Advanced nitrogen removal from the biological secondary effluent of dyeing wastewater via a biological-ferric-carbon nitrification and denitrification process

It is often difficult for the ammonia nitrogen (NH4+-N) concentration in biological secondary effluent of dyeing wastewater to reach the discharge standard by biological treatment due to the nitrogen-containing auxiliary application. Therefore, a biological-ferric-carbon nitrification and denitrification process is applied in this study. In the ferric carbon system, either under the condition of sludge seeding or not, nitrifying bacteria are accumulated to form a biological-ferric-carbon system, in which the nitrification process is initiated. Under the condition of sludge seeding, a higher NH4+-N removal efficiency is reached in a shorter period. In addition, the biological-ferric-carbon system has advantages both in NH4+-N and COD removal because of mutual promotion effects. In the subsequent denitrification process, an extra carbon source is necessary, and the Fe3+ in the nitrification liquid is beneficial for denitrification, thus a denitrification efficiency of nearly 90.2 +/- 2.1% is achieved in the short period of 2 h, however, only 44.6 +/- 1.5% NO3--N is denitrified during 6 h when Fe3+ is removed by coagulation.

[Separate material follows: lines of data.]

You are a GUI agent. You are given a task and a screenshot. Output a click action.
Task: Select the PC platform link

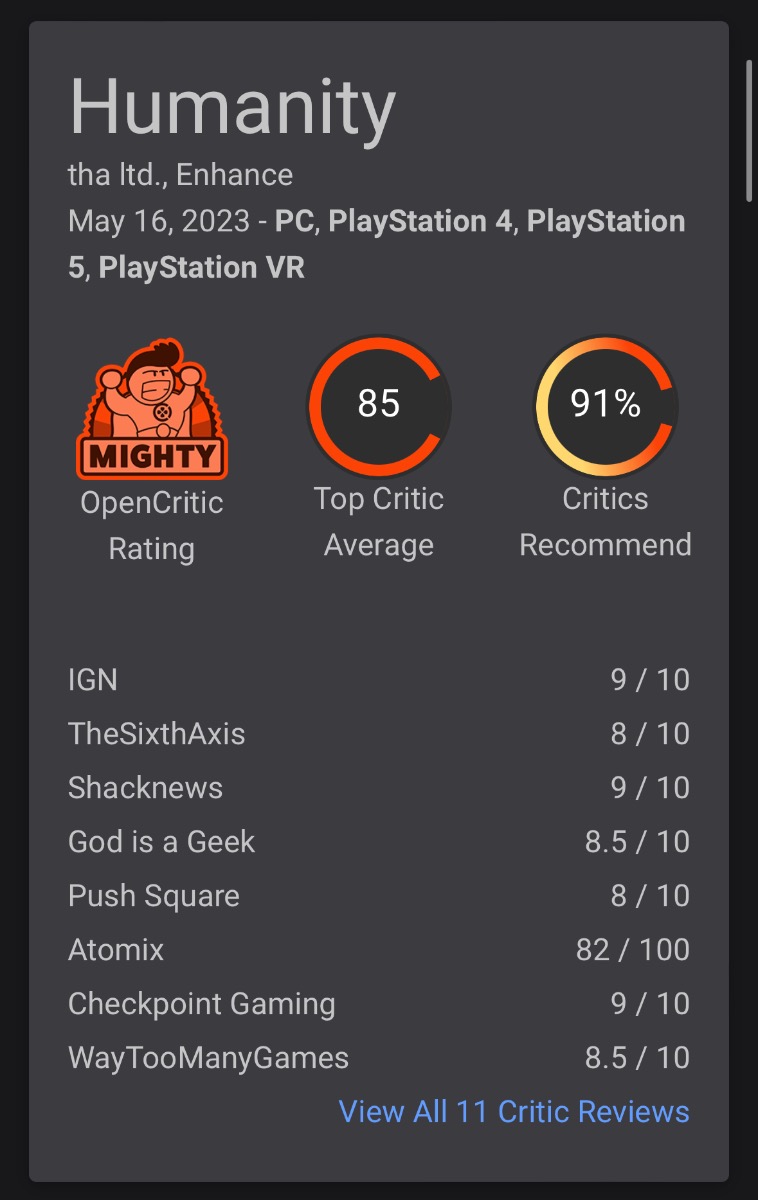[295, 221]
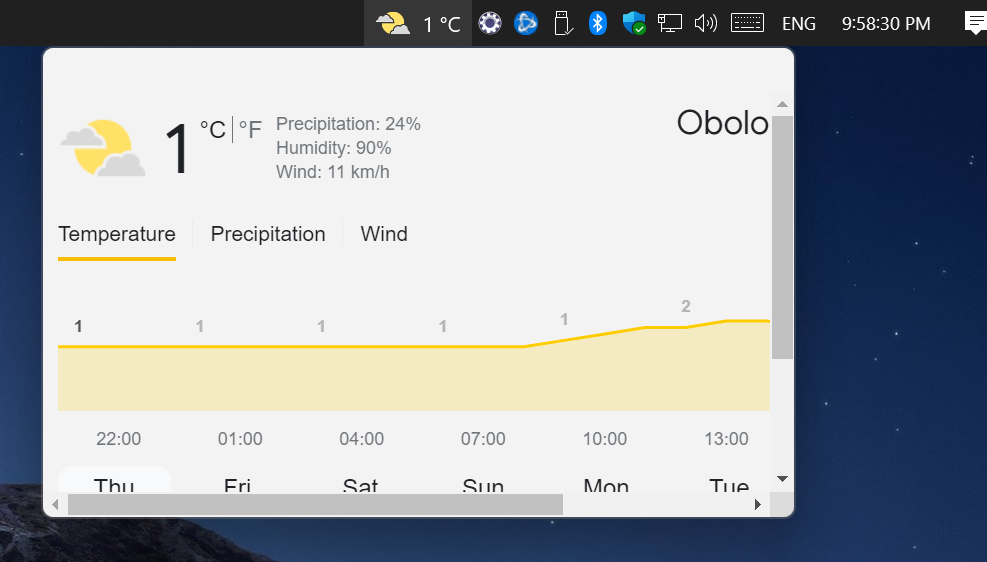Select the Temperature tab
This screenshot has height=562, width=987.
[x=117, y=234]
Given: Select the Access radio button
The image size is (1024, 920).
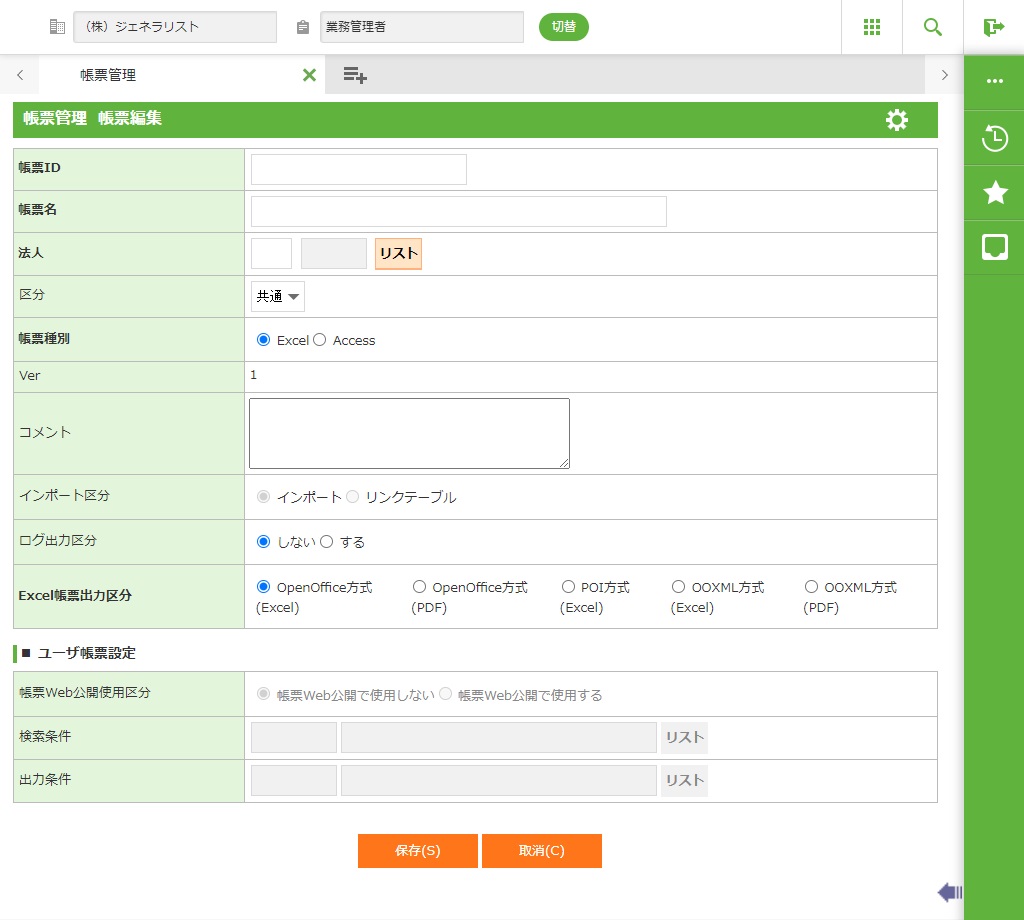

Under optimal operation conditions for the biological-ferric-carbon nitrification and denitrification process, the NH4+-N concentration decreased from 32.3 +/- 1.5 mg L-1 to 2.5 +/- 0.2 mg L-1, the effluent total nitrogen was less than 8.8 +/- 1.0 mg L-1, and COD was reduced from 120.0 +/- 6.0 mg L-1 to 49.4 +/- 2.1 mg L-1, which presents a good performance both in advanced nitrogen removal and COD degradation.